Program Artemis: Fasa, Target, dan Infrastruktur Kunci

Program Artemis telah maju melalui beberapa fase kunci. Artemis I, misi uji terbang tanpa awak yang penting, berhasil diluncurkan pada 16 November 2022, setelah mengalami penundaan, untuk menguji roket Space Launch System (SLS) dan kapsul Orion. Kapsul berawak empat orang ini terbang sejauh 8889 km di luar Bulan dan kembali ke Bumi, mengumpulkan data penerbangan kritis tentang modul Orion dan sistem pendukung kehidupannya.

Jadwal misi berawak berikutnya menunjukkan penundaan yang signifikan dari target awal:

  • Artemis II: Misi uji terbang berawak pertama SLS dan Orion, yang akan membawa empat kru ke lintasan free-return di sekitar Bulan. Meskipun awalnya ditargetkan pada 2024, peluncurannya kini dijadwalkan tidak lebih awal dari Februari hingga April 2026. Misi ini akan berlangsung antara delapan hingga sepuluh hari.
  • Artemis III: Misi yang bertujuan untuk mengembalikan manusia ke permukaan Bulan untuk pertama kalinya sejak Apollo, dijadwalkan paling cepat pertengahan 2027. Dua astronaut akan turun ke permukaan selama sekitar 6.5 hari dan melakukan setidaknya dua Extravehicular Activities (EVA).
  • Misi Berkelanjutan: Artemis IV (September 2028), yang akan mencakup pemasangan modul Gateway, dan Artemis V (Maret 2030).

Infrastruktur pendukung menunjukkan tekanan finansial dan jadwal yang serius. Hingga tahun 2022, program Orion telah menelan biaya pengembangan $20.4 miliar, dan program SLS telah mencapai $23.8 miliar, menghasilkan biaya total $44.2 miliar untuk pengembangan dan pembangunan unit awal. Selain itu, infrastruktur darat—khususnya Mobile Launcher 2 (ML-2)—yang diperlukan untuk peluncuran SLS Block 1B yang lebih kuat, telah menghadapi pembengkakan biaya yang luar biasa, dari proyeksi awal $383 juta menjadi perkiraan saat ini $1.8 miliar hingga $2.7 miliar. Pengiriman ML-2 ini kini tertunda hingga September 2027.

Keterlambatan ini menciptakan hambatan kritis dalam arsitektur Artemis. Meskipun elemen pendaratan komersial mungkin siap lebih awal, kemampuan untuk meluncurkan misi yang lebih kompleks (seperti Artemis IV yang menggunakan SLS Block 1B untuk membawa modul Gateway) secara langsung terikat pada jadwal elemen infrastruktur berbiaya tinggi yang dikelola pemerintah seperti ML-2. Hal ini memperjelas bahwa model pendanaan cost-plus untuk sistem warisan AS bertindak sebagai hambatan utama terhadap kecepatan program secara keseluruhan.

:: TUGAS DIKERJAKAN ::
Kutip tanpa perubahan bagian teks tentang Program Artemis yang dibuka dengan kata-kata berisi "Keterlambatan ini menciptakan" dan ditutup dengan "program secara keseluruhan.". Gunakan hanya teks di atas sebagai sumber.

:: INFORMASI TERSEDIA ::
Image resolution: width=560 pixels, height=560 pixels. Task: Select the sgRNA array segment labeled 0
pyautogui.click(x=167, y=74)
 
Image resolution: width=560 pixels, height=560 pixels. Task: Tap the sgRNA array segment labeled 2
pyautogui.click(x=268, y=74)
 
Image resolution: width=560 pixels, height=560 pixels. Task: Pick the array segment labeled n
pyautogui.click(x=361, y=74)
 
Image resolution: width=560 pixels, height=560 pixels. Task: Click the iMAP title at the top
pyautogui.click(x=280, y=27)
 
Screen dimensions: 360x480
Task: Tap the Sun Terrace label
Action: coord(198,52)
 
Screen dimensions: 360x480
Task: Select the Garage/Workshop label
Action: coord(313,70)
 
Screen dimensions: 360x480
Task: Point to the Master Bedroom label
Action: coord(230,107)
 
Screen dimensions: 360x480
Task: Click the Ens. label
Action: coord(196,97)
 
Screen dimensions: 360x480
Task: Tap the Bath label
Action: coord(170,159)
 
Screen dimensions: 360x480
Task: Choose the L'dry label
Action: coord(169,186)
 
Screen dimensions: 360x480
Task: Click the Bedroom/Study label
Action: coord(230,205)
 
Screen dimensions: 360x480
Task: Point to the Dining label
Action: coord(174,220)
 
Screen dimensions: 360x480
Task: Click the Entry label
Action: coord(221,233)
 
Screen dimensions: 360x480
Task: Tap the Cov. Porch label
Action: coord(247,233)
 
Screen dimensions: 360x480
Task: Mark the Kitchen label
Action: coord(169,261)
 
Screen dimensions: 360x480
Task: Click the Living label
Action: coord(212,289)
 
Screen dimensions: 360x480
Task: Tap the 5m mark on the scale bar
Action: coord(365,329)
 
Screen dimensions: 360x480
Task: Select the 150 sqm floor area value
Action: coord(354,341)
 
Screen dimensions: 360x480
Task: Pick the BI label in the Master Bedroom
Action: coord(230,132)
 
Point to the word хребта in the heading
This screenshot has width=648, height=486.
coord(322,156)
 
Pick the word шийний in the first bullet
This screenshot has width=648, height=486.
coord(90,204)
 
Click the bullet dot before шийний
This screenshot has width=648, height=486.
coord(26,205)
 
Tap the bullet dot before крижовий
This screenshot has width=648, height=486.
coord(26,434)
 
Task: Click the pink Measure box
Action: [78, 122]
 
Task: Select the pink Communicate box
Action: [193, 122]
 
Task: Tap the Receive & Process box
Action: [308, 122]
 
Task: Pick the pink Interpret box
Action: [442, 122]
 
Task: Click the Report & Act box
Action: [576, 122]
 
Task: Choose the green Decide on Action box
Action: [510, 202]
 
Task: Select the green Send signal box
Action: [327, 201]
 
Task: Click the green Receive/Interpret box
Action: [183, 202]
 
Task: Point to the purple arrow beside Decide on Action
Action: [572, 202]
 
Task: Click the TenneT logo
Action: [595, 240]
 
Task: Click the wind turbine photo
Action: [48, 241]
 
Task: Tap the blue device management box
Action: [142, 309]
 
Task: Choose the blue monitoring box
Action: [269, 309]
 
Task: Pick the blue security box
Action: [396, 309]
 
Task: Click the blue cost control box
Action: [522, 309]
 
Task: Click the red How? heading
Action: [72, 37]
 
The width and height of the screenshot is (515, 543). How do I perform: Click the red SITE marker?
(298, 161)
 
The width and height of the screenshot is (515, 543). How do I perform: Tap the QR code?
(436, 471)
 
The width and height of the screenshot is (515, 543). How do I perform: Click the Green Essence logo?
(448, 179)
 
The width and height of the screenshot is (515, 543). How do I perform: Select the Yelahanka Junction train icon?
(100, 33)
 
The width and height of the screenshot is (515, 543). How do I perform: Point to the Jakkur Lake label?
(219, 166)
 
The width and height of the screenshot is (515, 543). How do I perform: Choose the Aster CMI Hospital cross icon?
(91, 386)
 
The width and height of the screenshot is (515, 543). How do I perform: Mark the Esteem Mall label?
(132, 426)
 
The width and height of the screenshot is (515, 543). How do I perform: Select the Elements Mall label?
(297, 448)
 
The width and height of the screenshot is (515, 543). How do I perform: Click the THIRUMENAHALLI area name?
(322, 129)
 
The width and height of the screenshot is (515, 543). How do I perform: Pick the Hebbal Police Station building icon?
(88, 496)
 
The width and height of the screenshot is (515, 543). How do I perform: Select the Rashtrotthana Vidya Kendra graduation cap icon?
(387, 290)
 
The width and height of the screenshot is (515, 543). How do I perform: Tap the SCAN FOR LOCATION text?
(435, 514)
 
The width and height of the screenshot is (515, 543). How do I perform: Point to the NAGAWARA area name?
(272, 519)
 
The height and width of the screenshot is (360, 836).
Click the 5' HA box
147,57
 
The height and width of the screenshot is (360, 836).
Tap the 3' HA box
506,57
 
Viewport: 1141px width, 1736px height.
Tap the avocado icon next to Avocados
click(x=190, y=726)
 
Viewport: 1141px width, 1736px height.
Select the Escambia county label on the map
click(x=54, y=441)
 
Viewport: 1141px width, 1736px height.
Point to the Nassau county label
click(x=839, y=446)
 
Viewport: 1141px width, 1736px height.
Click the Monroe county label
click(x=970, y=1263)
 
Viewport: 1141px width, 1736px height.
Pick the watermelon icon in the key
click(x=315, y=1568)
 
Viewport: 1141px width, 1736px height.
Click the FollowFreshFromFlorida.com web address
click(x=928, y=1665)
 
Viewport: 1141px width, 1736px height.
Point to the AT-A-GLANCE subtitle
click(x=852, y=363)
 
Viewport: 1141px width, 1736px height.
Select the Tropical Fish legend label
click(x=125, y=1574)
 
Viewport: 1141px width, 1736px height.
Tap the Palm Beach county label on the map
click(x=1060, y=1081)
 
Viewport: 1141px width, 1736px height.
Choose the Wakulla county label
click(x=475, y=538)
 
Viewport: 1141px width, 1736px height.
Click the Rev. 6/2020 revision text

:: HASIL TUGAS ::
Keterlambatan ini menciptakan hambatan kritis dalam arsitektur Artemis. Meskipun elemen pendaratan komersial mungkin siap lebih awal, kemampuan untuk meluncurkan misi yang lebih kompleks (seperti Artemis IV yang menggunakan SLS Block 1B untuk membawa modul Gateway) secara langsung terikat pada jadwal elemen infrastruktur berbiaya tinggi yang dikelola pemerintah seperti ML-2. Hal ini memperjelas bahwa model pendanaan cost-plus untuk sistem warisan AS bertindak sebagai hambatan utama terhadap kecepatan program secara keseluruhan.